ARTICLE —
• • • • •
The Blueprint for AI in Large, Global Supply Chains

Kedar Kulkarni

Kedar Kulkarni

Author

This article was originally published in the Supply Chain Alpha newsletter on LinkedIn. Read the original here.

A couple weeks back I had the opportunity to deliver a keynote address to senior executives and board members of an Asia-based diversified manufacturing business. With senior leaders from sales, supply chain, finance, manufacturing and sourcing in attendance, my job was to present the potential for AI in Supply Chain and what it could mean for their business.

This manufacturer was clear that AI adoption offers radical, new opportunities. Their question wasn't "IF" AI could help, instead it was "HOW" and "WHERE" can AI help practically. I thought it would be a fun challenge to tackle this question.

I had so much fun putting the presentation together, I figured I'd share a few excerpts from it with my newsletter audience as well. If you are an executive or a leader looking for ways to augment your operations with AI, I hope these points help you.

As a clarification:

AI = Predictive AI + Prescriptive AI + Generative AI


1. The Purpose of your Supply Chain

The Supply Chain exists in the context of the business, its industry and its customers

Everything must start here. After two decades of running nearly every supply chain function, I know that the supply chains only exist in the context of the business, the industry it operates in and the value it delivers for customers.

Defining the purpose of your supply chain from first principles is a healthy exercise every executive team should undertake. In fact, if you haven't done so recently, I recommend going through this exercise to bring clarity to your team on why your supply chain exists. Do not fall back to consultants or industry/academic definitions. If you need a start, here is one I find useful -

To enable the company's strategic objectives by delivering its goods and services to customers in the most optimal manner to ensure long term success


2. Supply Chains are Not Linear

Supply Chains are a connected system of systems operating at varying frequencies with varying goals

Lets stop pretending they are. Modeling supply chains is difficult. They are complex, non-linear and dynamically connected global systems. That alone deserves respect. Invest in technology and systems that are capable of operating despite the presence of high complexity, variability, uncertainty and risks. Reject rigid systems that impose artificial predictability on your supply chains - it will cost you more to unwind artificial predictability than it will to embrace uncertainty.


3. Supply Chain ROI is not about replacing people

In my experience, the best run supply chains enable superior outcomes.
• • • • •
Records from a pointing dataset
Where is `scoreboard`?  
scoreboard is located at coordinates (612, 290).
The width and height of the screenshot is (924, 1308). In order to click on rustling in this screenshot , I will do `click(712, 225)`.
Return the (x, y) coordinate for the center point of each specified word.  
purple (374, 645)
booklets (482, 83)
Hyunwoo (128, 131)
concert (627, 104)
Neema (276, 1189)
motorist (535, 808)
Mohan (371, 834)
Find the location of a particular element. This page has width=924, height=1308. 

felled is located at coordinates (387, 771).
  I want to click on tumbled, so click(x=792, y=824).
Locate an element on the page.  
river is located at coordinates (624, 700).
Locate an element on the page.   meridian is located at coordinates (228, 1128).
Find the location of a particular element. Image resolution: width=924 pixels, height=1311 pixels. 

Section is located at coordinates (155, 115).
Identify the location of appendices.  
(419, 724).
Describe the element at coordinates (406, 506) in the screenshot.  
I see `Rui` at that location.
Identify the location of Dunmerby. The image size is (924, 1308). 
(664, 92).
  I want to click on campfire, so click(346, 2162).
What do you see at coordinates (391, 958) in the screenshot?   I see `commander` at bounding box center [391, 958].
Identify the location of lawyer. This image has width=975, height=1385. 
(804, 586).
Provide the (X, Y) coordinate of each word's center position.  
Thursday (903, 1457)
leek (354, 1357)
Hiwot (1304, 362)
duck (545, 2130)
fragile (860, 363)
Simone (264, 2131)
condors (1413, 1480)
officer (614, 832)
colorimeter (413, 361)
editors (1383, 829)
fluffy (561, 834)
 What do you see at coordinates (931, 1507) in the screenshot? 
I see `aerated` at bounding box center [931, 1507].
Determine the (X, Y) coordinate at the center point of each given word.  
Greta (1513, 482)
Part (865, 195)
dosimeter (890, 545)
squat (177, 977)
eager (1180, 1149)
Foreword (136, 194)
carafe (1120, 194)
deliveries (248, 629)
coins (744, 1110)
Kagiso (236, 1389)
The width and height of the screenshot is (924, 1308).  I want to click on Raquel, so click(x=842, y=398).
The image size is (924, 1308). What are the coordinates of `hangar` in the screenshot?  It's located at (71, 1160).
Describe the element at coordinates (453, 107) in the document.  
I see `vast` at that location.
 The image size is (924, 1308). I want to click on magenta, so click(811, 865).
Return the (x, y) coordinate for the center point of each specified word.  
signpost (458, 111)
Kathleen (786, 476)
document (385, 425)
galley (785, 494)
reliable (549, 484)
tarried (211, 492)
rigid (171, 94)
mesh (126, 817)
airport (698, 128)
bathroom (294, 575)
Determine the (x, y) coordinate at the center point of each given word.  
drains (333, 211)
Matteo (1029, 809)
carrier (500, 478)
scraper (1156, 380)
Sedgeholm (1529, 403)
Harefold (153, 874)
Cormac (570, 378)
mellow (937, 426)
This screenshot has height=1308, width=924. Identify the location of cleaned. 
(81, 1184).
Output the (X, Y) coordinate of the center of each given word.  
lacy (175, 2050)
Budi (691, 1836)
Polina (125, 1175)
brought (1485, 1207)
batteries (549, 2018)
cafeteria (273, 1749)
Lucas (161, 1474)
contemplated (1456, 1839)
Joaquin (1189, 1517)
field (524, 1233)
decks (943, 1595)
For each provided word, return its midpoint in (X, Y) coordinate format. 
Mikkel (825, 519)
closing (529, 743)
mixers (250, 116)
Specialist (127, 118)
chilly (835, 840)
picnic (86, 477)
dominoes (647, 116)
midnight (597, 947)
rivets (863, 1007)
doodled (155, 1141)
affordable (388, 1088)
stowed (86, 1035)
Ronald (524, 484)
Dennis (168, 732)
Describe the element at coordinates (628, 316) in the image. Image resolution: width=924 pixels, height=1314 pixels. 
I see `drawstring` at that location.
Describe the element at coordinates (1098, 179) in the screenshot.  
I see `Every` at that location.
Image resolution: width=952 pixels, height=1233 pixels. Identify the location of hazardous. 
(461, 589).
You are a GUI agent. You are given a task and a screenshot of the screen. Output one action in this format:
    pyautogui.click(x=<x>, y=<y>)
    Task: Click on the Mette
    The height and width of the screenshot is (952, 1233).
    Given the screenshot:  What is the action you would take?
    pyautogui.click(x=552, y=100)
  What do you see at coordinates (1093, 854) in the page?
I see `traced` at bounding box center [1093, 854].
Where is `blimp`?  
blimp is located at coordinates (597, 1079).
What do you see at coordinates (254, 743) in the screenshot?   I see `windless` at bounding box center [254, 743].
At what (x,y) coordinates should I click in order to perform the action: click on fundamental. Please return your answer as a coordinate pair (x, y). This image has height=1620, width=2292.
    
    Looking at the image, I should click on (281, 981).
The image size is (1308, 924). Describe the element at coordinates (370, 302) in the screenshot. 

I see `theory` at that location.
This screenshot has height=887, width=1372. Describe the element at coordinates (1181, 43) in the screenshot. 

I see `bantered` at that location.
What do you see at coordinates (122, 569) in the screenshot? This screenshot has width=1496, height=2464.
• • • • •
REQUIREMENT A —
List the business functions whose senior leaders, according to the article on AI in supply chains, attended the keynote.
REQUIREMENT B —
Answer these questions from the article on AI in supply chains:
(i) Where was the article originally published?
(ii) For how long has the author been running nearly every supply chain function?
(iii) What does the article say will cost more to unwind than it will to embrace uncertainty?
REQUIREMENT C —
From the article on AI in supply chains, write out the stretch from "This manufacturer was" through "points help you.".

RESPONSE A —
Sales, supply chain, finance, manufacturing, sourcing

RESPONSE B —
(i) In the Supply Chain Alpha newsletter on LinkedIn
(ii) Two decades
(iii) Artificial predictability

RESPONSE C —
This manufacturer was clear that AI adoption offers radical, new opportunities. Their question wasn't "IF" AI could help, instead it was "HOW" and "WHERE" can AI help practically. I thought it would be a fun challenge to tackle this question.

I had so much fun putting the presentation together, I figured I'd share a few excerpts from it with my newsletter audience as well. If you are an executive or a leader looking for ways to augment your operations with AI, I hope these points help you.